The Bombardment of Pisagua, was an act of arms by Chile on Peru that took place on April 18, 1879, within the framework of the naval operations developed during the War of the Pacific. The first civilian casualties of the war were produced there.

==Background==
On April 5, 1879, Chile declared war on Peru, initiating its naval forces operations on the Peruvian coasts and destroying the unguarded guano docks and cargo elements of Pica and Huanillos on April 15 and 16. On April 17, the Chilean Chacabuco corvette cut the telegraph cable to Iquique and on April 18 it appeared over the port of Pisagua being followed by the armored Blanco Encalada, with the first Chilean corvette trying to repeat the previous operations without prior notice to the port authorities to do so. which launched two boats with 60 sailors. As military commander of Pisagua was the frigate captain José Becerra, who commanded the garrison made up of 300 soldiers from the Ayacucho battalion, disembarked on April 7 by the Chalaco transport from Callao.

==The battle==
As soon as the Peruvian forces sighted the Chilean boats heading ashore, they opened rifle fire on them, which despite being immediately answered by their crew, caused them casualties and forced them to retreat back to their ships. Immediately afterwards, Admiral Juan Williams Rebolledo ordered to open fire with naval artillery on the entrenched Peruvian troops, causing the population to burn and numerous deaths among the civilian population. A second attempt at approach by the Chilean boats was once again rejected, the bombardment being resumed until 1 in the afternoon, at which time the Chilean ships withdrew leaving the port engulfed in flames.

==Aftermath==
As a result of the bombardment and fire, the port of Pisagua was almost completely destroyed, a misfortune that Rear Admiral Williams Rebolledo attributed in his official report, "To the situation occupied by the enemy troops on which the shots were fired, which when bouncing and deviating damaged some of the immediate buildings (...) resulting in the almost complete conflagration of the main neighborhoods of the population. " while according to the American newspaper Chicago Tribune, according to a cable sent by an official of the American ship Cosmopresent in Pisagua, it was a deliberate act in which the British consulate in which a large number of women and children had taken asylum was even bombed and set on fire, and the consular agent Mr. Jeffrey, his wife and wife had to take refuge in the Cosmo with their children.

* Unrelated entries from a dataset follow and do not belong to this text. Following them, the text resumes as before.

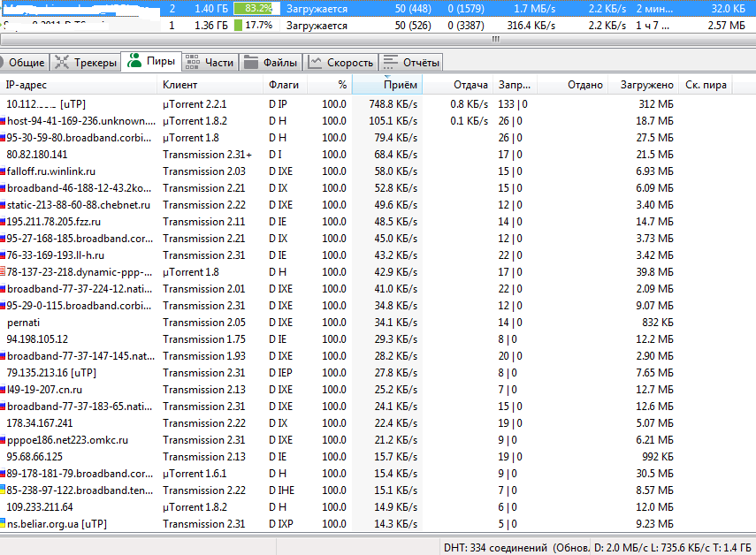This screenshot has width=756, height=555.
Task: Click the General tab info icon
Action: coord(2,63)
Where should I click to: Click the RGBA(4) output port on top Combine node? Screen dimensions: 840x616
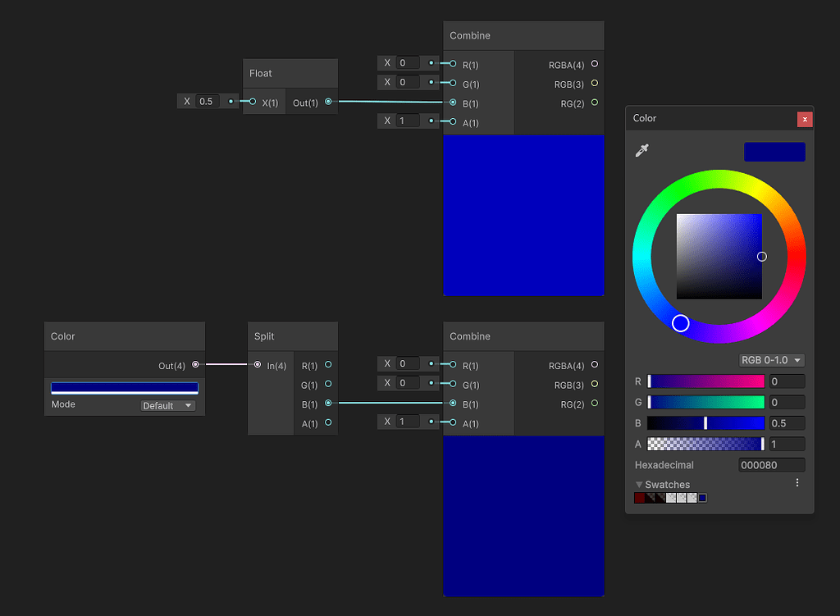click(x=594, y=64)
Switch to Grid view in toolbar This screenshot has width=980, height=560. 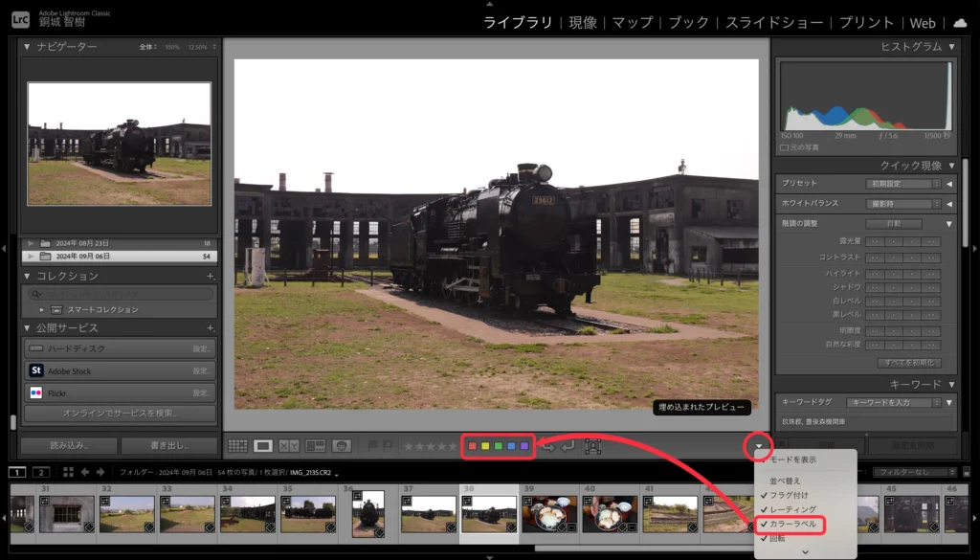[237, 446]
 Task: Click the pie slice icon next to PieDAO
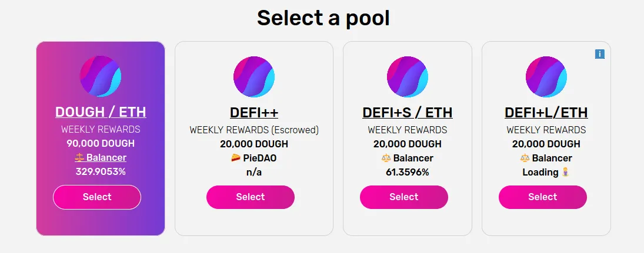pyautogui.click(x=236, y=158)
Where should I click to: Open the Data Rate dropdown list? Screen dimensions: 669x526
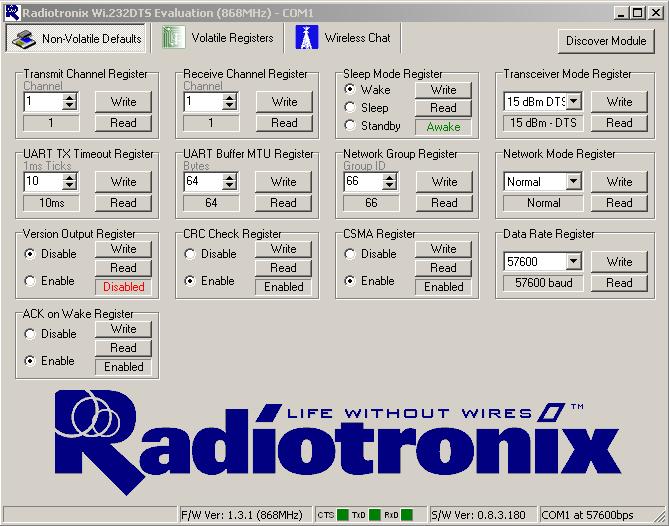point(574,262)
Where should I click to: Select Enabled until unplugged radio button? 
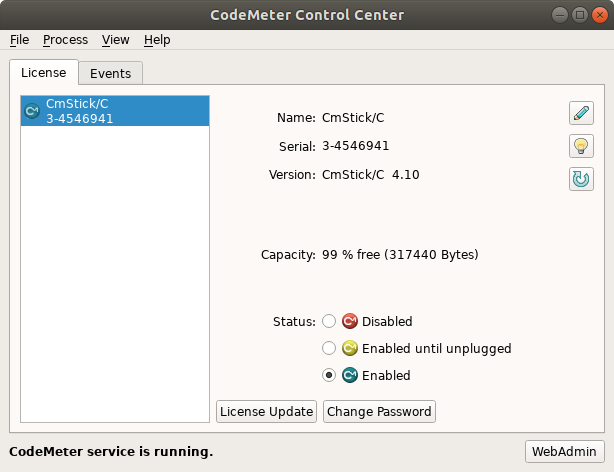[328, 349]
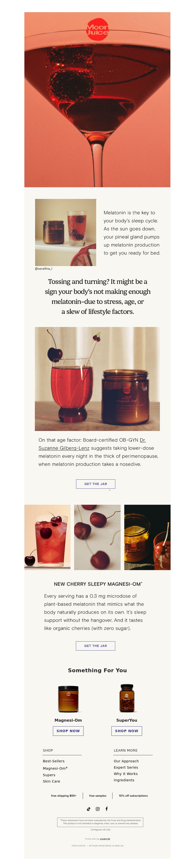Select the SuperYou bottle product image
The height and width of the screenshot is (868, 195).
pyautogui.click(x=127, y=698)
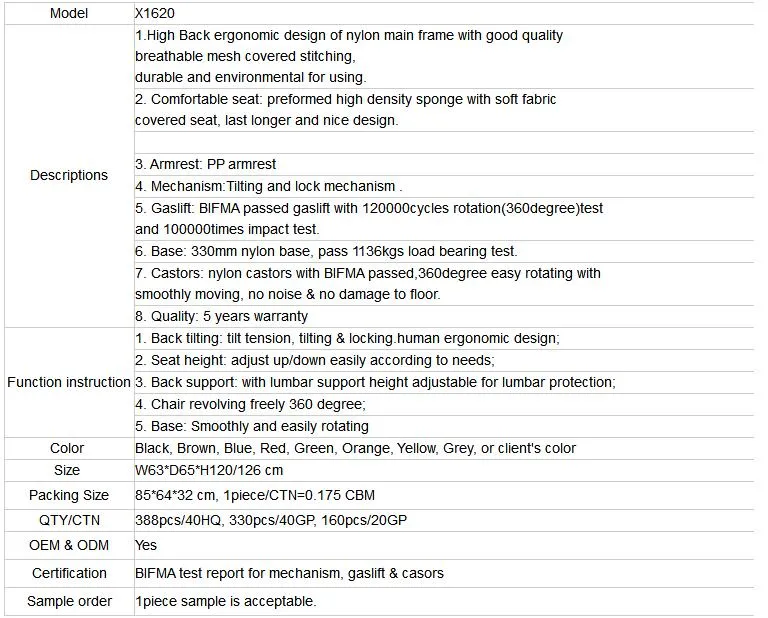Click the Descriptions row header
The width and height of the screenshot is (768, 618).
coord(68,175)
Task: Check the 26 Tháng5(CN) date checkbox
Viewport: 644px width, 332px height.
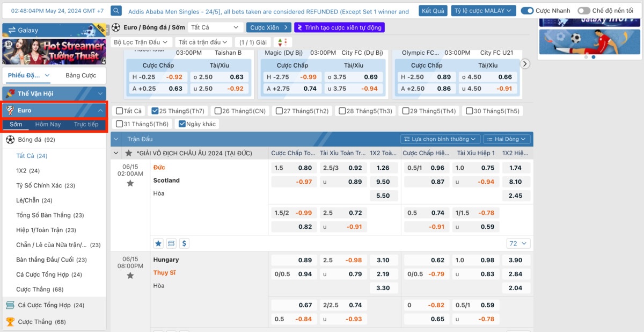Action: 218,111
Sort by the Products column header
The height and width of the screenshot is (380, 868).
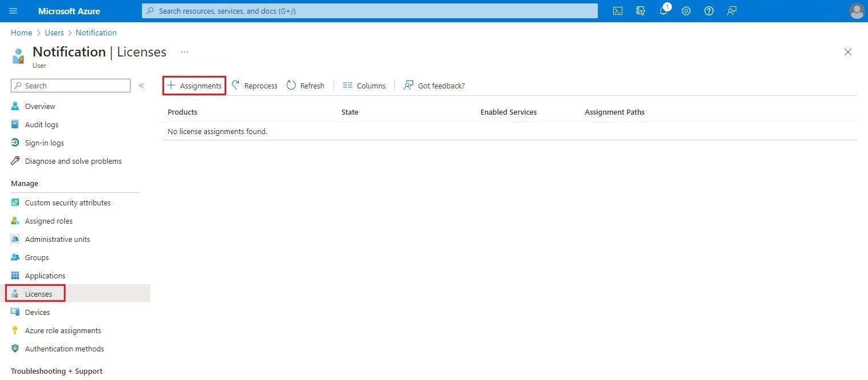tap(182, 112)
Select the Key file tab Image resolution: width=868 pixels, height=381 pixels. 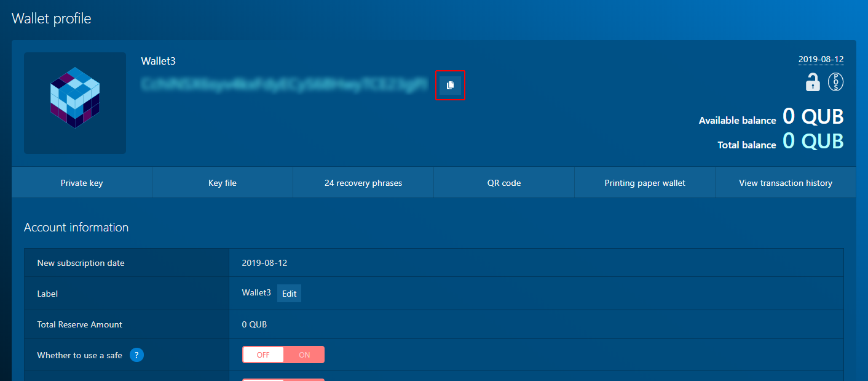[x=223, y=183]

According to a telegram from the Chacabuco commander, Oscar Viel y Toro, the ship under his command had 1 dead and 6 wounded, resulting in the combat in the population fire and "I suppose many deaths", while the commander of Puerto Becerra, at the time of writing his report to the General Command of the Navy, he reported having knowledge of 5 soldiers and several injured individuals from the town, 4 civilians having died, including a child, according to other sources the number of Peruvian deaths was 8 and 6 wounded, among the first 5 women and 2 children.